Creamy Dreamy Chia Bowl
A simple and nourishing breakfast — packed with natural energy. Creamy, fruity, crunchy, and completely free of industrial sugar. Perfect for starting your day with lightness and vitality. Perfect also as a post-workout refuel or a light, wholesome dessert.
Chef’s notes
You will need a blender for this recipe. Feel free to customize with seasonal fruit or superfood boosts—this bowl loves your intuition!
Details
- ⏲️ Prep time: 15 minutes
- 🍳 Cook time: 0
- 🍽️ Servings: 2
Ingredients
- ½ cup raw cashews
- 2 pitted medjool dates
- 300 ml (≈1¼ cups) filtered water
- 6 tbsp chia seeds (black or white)
- Optional add-ins for the pudding base: 1–2 tbsp unsweetened shredded coconut or 1 tsp vanilla powder or ½ tsp pure vanilla extract or 1 scoop plant-based protein powder (unflavored or vanilla)
- For the Topping: ½ cup frozen blueberries, 1 ripe persimmon, 1 banana, 1 kiwi, etc.
- For the Topping as well: 2 tbsp pine nuts 2 tbsp raw cacao nibs
Directions
- Cover and soak overnight (or at least 6–8 hours) in the refrigerator in a bowl the cashews, pitted dates in 300 ml filtered water.
- The next morning, blend the soaked cashews and dates in the soaking water, or change the water if you want to. Add them to a high-speed blender and blend until ultra-smooth, like a milk.
- If using, add shredded coconut, vanilla, or protein powder at this stage and blend well.

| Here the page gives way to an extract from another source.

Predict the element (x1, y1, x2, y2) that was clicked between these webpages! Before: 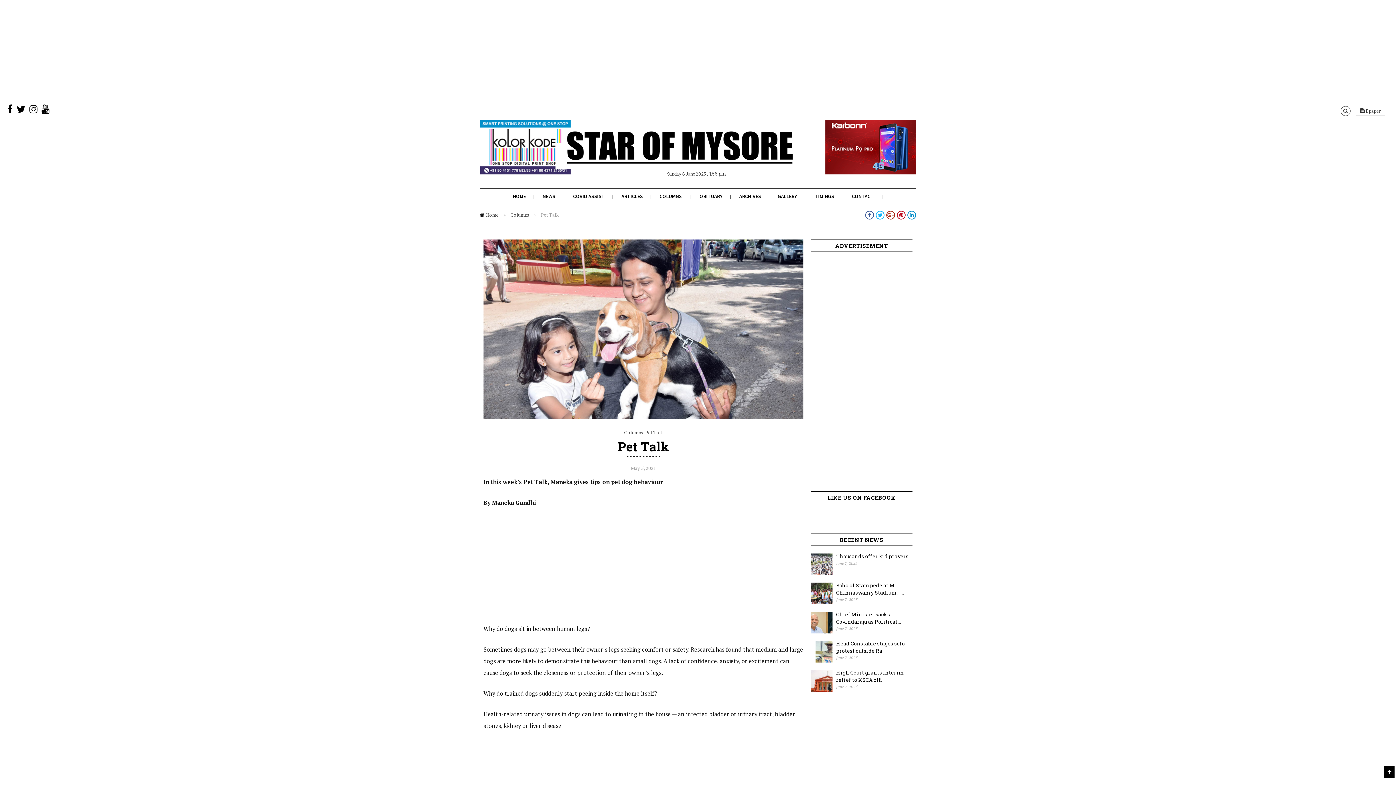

- Then add Chia Seeds to the milk and blend on low/slow, just to stir in the chia seeds very gently into the milk, you want to avoid crushing the seeds.
- Let the mixture rest at room temperature for about 20 minutes. It should thicken to a rich, pudding-like consistency.
- Divide the chia pudding evenly between two bowls. Top generously with your chosen fruits — blueberries, persimmon, banana and kiwi work beautifully together. Finish with a sprinkle of pine nuts and cacao nibs for crunch and depth.
- Enjoy immediately for a fresh, vibrant breakfast or store for later in the fridge.